Managing Tomato Blights

— Written By

Many home gardeners struggle with tomato blights and other disease problems. We get several calls at our office on how to control these problems. Whether you are using conventional or organic methods, control is very difficult or impossible to achieve. The best we can hope for is to suppress or slow diseases down enough (management) so we can enjoy some vine-ripened garden tomatoes! We will cover some cultural practices, organic and conventional fungicides. There are commercial guides available to farmers that gardeners can use for some products, but they mainly help in the timing of application. Most of the products listed on the guide are not available to gardeners or are too expensive for just a few plants. NC State also has information on Managing Diseases in the Home Vegetable Garden.

Cultural Practices:  Cultural methods should be incorporated no matter if you are growing organically or not. In managing plant diseases, the old cliché sums it up best, “an ounce prevention is better than a pound of cure.”  For plant diseases to occur, three things have to be present; a pathogen, a host and favorable environmental conditions. With foliar diseases, the favorable environmental conditions usually means moisture. Take away any of those three factors and disease does not occur. Not much a gardener can do about preventing the pathogen from coming in and you have to plant tomatoes to get tomatoes, but you can control the moisture getting on the plant to some extent. Some ways to help keep moisture off the plants are: mulching around the plants to keep splashing of soil containing disease spores from getting on the plants, using some kind of cover over the plants (high tunnel, low tunnel or if container gardening, place the plant under cover during rain and at night to keep due off) and never water the top part of the plant, always just water the roots when needed. Other cultural methods are to rotate every year from solanaceous plants (Irish potatoes, eggplant, tomatoes) and space plants out to promote air movement.
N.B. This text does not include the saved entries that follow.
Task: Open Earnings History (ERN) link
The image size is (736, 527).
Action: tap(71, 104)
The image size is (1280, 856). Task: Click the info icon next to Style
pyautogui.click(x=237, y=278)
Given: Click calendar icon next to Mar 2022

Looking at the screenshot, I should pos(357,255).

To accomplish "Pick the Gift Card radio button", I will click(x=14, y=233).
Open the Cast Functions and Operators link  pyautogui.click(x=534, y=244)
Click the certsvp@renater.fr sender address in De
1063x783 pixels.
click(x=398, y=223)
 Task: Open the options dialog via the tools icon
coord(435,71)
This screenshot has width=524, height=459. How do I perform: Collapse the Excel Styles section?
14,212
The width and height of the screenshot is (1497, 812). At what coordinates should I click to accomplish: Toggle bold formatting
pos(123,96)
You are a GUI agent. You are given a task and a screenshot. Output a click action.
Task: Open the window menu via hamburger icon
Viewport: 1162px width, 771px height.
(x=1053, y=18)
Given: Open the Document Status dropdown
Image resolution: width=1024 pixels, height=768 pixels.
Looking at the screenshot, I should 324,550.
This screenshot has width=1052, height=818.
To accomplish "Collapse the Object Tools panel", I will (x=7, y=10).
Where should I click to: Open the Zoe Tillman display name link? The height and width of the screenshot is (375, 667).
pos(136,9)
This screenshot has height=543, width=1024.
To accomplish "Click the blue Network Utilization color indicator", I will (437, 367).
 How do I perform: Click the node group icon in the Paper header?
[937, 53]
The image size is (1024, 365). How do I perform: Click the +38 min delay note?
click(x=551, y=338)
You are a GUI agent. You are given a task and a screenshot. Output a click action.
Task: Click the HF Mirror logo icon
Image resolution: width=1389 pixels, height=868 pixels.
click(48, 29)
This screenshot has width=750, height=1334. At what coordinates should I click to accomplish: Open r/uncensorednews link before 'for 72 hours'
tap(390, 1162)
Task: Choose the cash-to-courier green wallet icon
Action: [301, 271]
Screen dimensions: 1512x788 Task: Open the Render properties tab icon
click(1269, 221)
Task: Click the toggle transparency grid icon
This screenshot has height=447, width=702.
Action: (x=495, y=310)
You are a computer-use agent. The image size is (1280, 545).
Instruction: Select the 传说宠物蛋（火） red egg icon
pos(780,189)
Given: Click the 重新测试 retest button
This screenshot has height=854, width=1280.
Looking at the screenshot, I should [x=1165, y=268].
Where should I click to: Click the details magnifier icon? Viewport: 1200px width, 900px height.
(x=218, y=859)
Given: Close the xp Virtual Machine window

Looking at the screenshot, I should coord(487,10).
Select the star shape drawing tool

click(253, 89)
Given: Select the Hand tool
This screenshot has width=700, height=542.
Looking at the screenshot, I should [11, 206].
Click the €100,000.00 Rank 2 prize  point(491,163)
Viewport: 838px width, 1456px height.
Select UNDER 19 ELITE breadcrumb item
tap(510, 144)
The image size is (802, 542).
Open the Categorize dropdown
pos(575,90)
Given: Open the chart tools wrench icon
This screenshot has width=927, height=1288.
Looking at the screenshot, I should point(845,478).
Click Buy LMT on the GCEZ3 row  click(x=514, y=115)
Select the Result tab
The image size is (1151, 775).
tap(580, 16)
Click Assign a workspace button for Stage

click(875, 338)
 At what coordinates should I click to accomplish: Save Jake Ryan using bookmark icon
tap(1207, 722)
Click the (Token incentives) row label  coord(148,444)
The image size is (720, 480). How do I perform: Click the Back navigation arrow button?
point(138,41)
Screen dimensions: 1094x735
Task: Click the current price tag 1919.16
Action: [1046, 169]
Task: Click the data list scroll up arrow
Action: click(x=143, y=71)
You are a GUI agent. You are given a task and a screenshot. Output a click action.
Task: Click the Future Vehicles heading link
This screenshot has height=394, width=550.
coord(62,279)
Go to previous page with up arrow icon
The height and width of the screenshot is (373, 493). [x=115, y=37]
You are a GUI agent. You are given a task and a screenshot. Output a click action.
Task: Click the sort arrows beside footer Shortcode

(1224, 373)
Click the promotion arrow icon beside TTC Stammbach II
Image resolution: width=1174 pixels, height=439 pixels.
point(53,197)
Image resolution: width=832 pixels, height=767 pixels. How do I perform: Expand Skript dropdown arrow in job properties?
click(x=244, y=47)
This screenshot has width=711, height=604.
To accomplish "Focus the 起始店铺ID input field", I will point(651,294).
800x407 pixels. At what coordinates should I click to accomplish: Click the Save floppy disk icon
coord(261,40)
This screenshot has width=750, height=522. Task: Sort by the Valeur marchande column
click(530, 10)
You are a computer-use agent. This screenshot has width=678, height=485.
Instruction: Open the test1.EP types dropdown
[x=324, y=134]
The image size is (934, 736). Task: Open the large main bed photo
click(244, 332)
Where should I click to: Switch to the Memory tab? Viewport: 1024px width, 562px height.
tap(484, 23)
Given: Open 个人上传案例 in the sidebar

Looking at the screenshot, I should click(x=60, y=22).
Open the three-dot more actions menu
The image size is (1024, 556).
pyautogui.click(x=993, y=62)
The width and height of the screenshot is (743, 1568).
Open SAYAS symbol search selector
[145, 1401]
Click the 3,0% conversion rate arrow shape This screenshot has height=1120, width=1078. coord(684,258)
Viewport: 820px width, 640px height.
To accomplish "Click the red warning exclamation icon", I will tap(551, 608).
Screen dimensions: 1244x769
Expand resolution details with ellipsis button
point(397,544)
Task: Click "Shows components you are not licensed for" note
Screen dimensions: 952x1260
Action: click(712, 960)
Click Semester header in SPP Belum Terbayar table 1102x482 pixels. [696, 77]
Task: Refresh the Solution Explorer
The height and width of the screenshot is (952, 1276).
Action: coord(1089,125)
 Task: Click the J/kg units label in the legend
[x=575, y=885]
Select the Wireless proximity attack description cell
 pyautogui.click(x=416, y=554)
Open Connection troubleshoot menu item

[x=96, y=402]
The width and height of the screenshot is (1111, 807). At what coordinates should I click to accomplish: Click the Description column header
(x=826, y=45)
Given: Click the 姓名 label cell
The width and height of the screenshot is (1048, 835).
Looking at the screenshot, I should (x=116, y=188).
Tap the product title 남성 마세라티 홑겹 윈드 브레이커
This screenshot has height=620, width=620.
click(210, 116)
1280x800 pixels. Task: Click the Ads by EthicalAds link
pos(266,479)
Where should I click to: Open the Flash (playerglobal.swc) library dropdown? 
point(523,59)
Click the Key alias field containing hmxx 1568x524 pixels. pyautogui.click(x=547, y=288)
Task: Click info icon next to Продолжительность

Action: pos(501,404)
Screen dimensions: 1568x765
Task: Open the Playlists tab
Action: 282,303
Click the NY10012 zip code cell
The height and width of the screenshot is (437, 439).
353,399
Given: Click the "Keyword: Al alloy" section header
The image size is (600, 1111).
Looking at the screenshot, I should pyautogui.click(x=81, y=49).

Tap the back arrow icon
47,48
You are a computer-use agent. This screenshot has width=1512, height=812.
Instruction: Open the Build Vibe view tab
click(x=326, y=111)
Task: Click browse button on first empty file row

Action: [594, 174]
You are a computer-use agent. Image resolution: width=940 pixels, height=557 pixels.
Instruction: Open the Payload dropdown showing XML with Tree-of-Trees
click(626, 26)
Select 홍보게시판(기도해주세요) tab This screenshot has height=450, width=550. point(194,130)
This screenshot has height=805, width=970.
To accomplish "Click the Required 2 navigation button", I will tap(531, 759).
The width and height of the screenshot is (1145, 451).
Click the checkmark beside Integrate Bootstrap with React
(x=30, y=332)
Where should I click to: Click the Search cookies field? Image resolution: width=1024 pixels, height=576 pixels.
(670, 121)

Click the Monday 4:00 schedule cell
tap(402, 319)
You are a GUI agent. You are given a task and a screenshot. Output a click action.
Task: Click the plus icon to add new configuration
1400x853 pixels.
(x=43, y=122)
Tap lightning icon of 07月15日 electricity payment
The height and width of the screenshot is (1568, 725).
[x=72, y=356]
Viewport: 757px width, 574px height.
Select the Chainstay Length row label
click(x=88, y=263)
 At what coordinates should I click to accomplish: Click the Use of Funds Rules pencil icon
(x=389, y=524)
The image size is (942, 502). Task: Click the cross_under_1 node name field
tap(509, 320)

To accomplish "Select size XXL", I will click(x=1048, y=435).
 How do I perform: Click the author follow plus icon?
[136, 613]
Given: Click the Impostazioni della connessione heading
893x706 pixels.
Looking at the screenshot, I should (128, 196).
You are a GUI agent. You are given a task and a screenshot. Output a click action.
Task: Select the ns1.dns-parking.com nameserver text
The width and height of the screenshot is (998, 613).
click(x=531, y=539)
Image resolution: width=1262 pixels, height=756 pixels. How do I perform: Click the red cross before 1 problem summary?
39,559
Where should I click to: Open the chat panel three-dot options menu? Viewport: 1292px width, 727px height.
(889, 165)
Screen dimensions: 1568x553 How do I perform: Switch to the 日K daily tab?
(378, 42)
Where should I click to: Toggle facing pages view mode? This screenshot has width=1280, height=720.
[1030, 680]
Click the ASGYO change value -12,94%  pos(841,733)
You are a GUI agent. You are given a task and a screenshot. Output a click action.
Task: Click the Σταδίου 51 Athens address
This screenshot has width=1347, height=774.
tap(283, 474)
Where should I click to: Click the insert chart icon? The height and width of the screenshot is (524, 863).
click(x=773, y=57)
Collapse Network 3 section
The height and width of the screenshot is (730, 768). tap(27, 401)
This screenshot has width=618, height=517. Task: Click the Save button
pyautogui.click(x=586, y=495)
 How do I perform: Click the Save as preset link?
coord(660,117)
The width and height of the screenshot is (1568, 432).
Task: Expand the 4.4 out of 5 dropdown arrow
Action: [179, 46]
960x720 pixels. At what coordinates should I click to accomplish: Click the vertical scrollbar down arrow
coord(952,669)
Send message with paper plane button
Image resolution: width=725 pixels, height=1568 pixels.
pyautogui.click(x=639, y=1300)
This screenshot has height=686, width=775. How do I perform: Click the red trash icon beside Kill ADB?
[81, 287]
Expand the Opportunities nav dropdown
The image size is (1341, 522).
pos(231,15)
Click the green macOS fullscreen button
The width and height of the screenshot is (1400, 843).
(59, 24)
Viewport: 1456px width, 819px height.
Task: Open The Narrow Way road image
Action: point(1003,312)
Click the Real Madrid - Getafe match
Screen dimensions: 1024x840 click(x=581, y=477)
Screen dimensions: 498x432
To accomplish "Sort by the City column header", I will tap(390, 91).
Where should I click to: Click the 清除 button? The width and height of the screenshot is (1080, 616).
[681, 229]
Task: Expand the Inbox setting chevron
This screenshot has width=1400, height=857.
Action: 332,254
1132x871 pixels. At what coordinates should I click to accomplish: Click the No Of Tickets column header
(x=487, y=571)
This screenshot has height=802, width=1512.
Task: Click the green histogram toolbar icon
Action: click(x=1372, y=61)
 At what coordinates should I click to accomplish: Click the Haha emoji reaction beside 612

Probably the number one problem gardeners have with tomatoes is early and late blight. The blights can only start when moisture is on the leaves and a spore lands there and infects the plant. At this point, the only thing you can do is to slow the disease down. The only cultural controls available after infection is to keep the top part of the plant as dry as possible, prune out infected leaves and plant resistant varieties. Keep in mind, “resistant” does not mean immune. Resistant varieties can still contract diseases, they just won’t be affected as much as nonresistant varieties.

Organic Fungicides:  Most calls we get from gardeners are that they want to only use organic methods or organically approved products. The good news is there are some products on the market that do have some efficacy against the blights. The bad news is, most products work very little if any. All a company needs to do to get a product labeled for disease management is to show any improvement to the crop against the disease. In most cases, the control you are hoping to get will be disappointing. With any garden labeled fungicide, conventional or organic, you have to think prevention, not cure. The product has to be on the plant before the pathogen infects the plant. Coverage is key, so applying the product over the entire upper part of the plant is necessary.

Cornell University does an annual study on the efficacy of organic approved and conventional fungicides on vegetable diseases. The report covers different crops with different products used on them and comments on how each product(s) worked. The studies in the report were conducted in the northeastern part of the country, so results may and probably do vary by location. For early blight, it states, “Sporatec AG 3pt/A effective (others not).”  I have talked with other agronomists and farmers that have used Serenade Max and/or Regalia with some success.

For late blight, it states, “Double Nickel 1 qt/A + Cueva 2 qt/A somewhat effective. Preventive. Conventional treatments all more effective.”  A major problem for organic gardeners is finding some of these products and if they do, most are fairly expensive due to being sold in containers that can cover many acres and the added expense of being organically approved.

Copper fungicides can also help some in preventing blights. Mix in with some of the other fungicides but not every week. It is good to rotate the fungicides you use, but do not overuse copper. Excessive amounts of copper can build up toxicity in the plant and over a period of years, toxic levels in the soil.

Conventional fungicides:  For the most part if applied correctly, the conventional fungicides will give better results for blight management. Products with the active ingredient Mancozeb will give gardeners the best results on early blight. It can be applied from transplanting until fruit starts ripening. At that point, you should switch to a product containing the active ingredient Chlorothalonil. This product is more effective on late blight and does not have a harvest restriction waiting period like Mancozeb. Like the organic fungicides, it is good to occasionally mix in a copper fungicide. Copper also helps with bacterial spots and speck. Many farmers and gardeners will alternate organic and conventional products. Alternating different modes of action helps in disease management and delays pathogens developing resistance to one product.

As stated before, most all fungicide products available to home gardeners are preventative and how any fungicide is applied is very important to get best results. Coverage is key and you have to use a sprayer with enough pressure to move leaves around to coat stems and the underside of the leaves. Most gardeners make the mistake of waiting until after a rain to apply a fungicide. Again, these are preventative and they are not helping you still in the jug. You just need time for the product to dry before rain comes. When using any pesticide, organic or conventional, always read and follow the label directions for use, rates and safe use of the product.